Le Président de la République, le Général Michel Aoun en compagnie du premier ministre désigné Mustapha Adib. Crédit Photo: Dalati & Nohra
Le Président de la République, le Général Michel Aoun en compagnie du premier ministre désigné Mustapha Adib. Crédit Photo: Dalati & Nohra

Après un regain d’optimisme hier, la rencontre entre le premier ministre désigné Mustapha Adib et le Président de la République Michel Aoun a été remise jusqu’à ce vendredi 17 heures. Elle était prévue à 11 heures ce matin.

Mustapha Adib devrait présenter le format de son gouvernement avec une solution concernant la très controversée attribution du ministère des finances.

Il semblerait pour l’heure que le mouvement Amal ait accepté la proposition de l’ancien Premier Ministre Saad Hariri d’attribuer ce portefeuille clé à un ministre chiite indépendant alors que se multiplient les pressions internationales pour obtenir la formation du prochain gouvernement.

Le Liban est sans gouvernement depuis le 10 août dernier, après la démission du cabinet Hassan Diab suite à l’explosion du port de Beyrouth, le 4 août.
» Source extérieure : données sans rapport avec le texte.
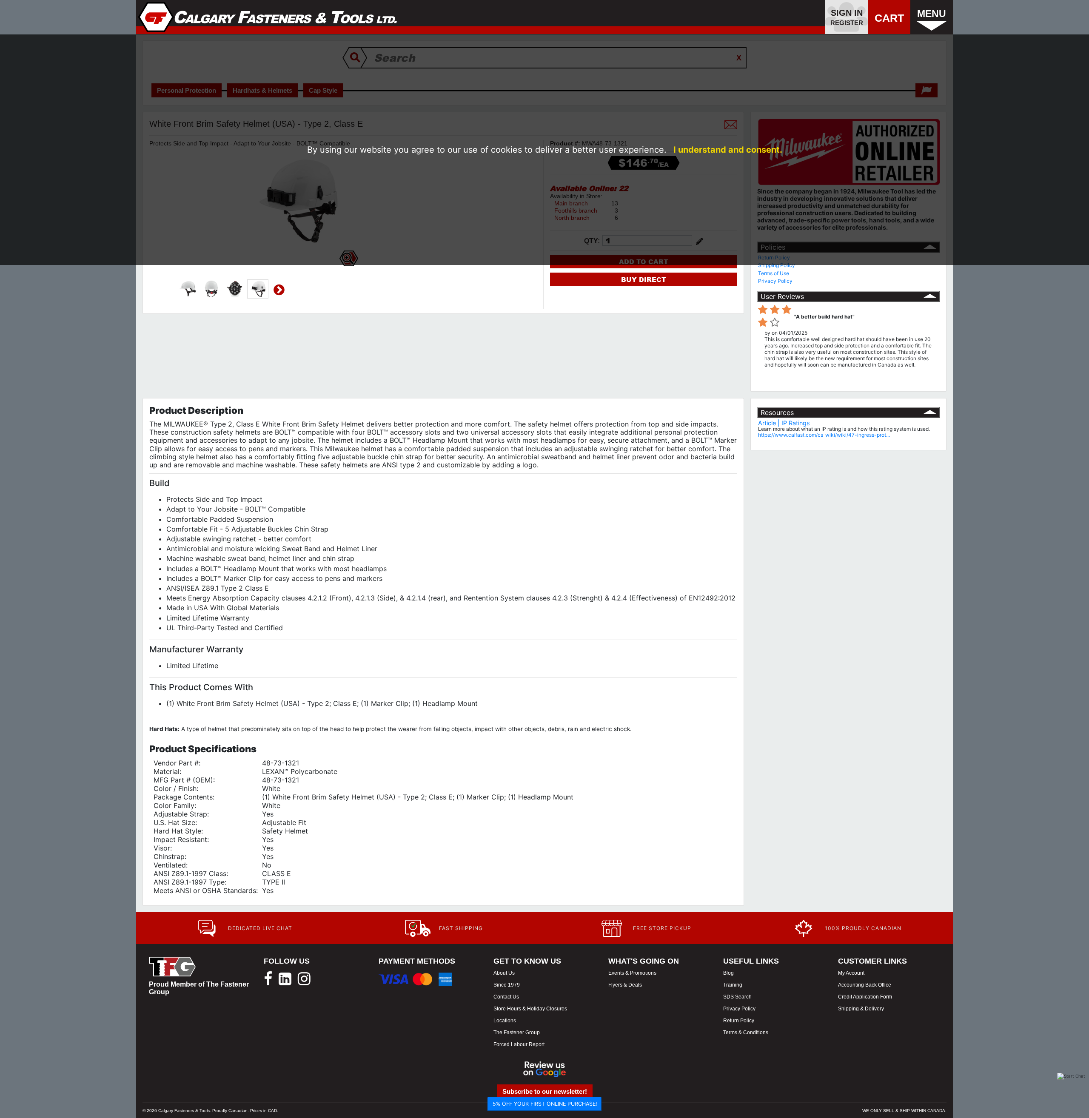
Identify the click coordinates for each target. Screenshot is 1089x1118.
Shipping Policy (776, 265)
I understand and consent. (727, 150)
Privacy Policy (775, 281)
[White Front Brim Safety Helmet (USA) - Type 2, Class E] (187, 289)
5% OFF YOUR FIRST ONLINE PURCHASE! (545, 1104)
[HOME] (267, 17)
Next (279, 290)
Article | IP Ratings (784, 423)
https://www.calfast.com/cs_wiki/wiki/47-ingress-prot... (824, 435)
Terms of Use (773, 273)
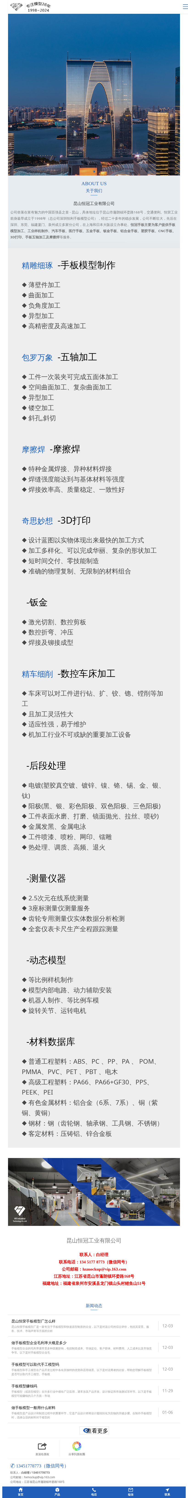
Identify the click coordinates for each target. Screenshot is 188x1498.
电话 (94, 1494)
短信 (130, 1494)
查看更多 (97, 1430)
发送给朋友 (42, 1454)
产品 (57, 1494)
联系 (167, 1494)
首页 (20, 1494)
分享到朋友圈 (77, 1454)
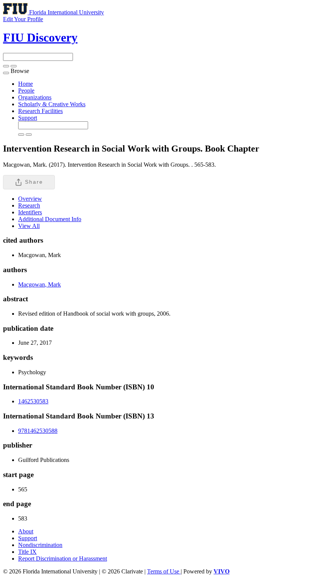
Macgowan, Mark (39, 284)
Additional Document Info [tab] (49, 219)
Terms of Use (164, 571)
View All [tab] (29, 226)
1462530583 (33, 401)
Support (27, 118)
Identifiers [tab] (30, 212)
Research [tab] (29, 205)
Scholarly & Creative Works (51, 104)
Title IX (27, 551)
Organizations (34, 97)
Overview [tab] (30, 198)
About (25, 531)
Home (25, 84)
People (26, 90)
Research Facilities (40, 111)
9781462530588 (37, 431)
Le 31 août, Mustapha Adib a été nommé Premier Ministre à l’issue des consultations parlementaires obligatoires menées par la Présidence de la République. Cependant, la formation d’un nouveau gouvernement bute sur l’attribution du ministère des finances, ministère clé pour la mise en place du programme de réformes économiques exigées par la communauté internationale et nécessaire face à la crise que traverse le Pays des Cèdres.

Ainsi, le Hezbollah et Amal exigent que ce portefeuille ministériel soit attribué à l’un de leurs membres, ce que refusent les autres partis politiques qui demandent en retour, une rotation des portefeuilles ministériels régaliens.

La France s’est, par ailleurs, fortement impliquée dans le dossier libanais, le président de la république française Emmanuel Macron devenant même le porte-parole de la communauté internationale suite à sa visite le 6 août 2020 deux jours après l’explosion du port de Beyrouth. Il a rappelé que le déblocage de l’aide internationale reste conditionné à la fin des importants détournement de fonds par les responsables de partis politiques ou encore au sein des administrations libanaises.

Le 8 octobre 2020, l’ancien premier ministre Saad Hariri se déclare candidat à ce poste après avoir indiqué faire des concessions au sujet de l’attribution du portefeuille des finances qui devrait ainsi revenir au candidat soutenu à la fois par le Hezbollah et le mouvement Amal.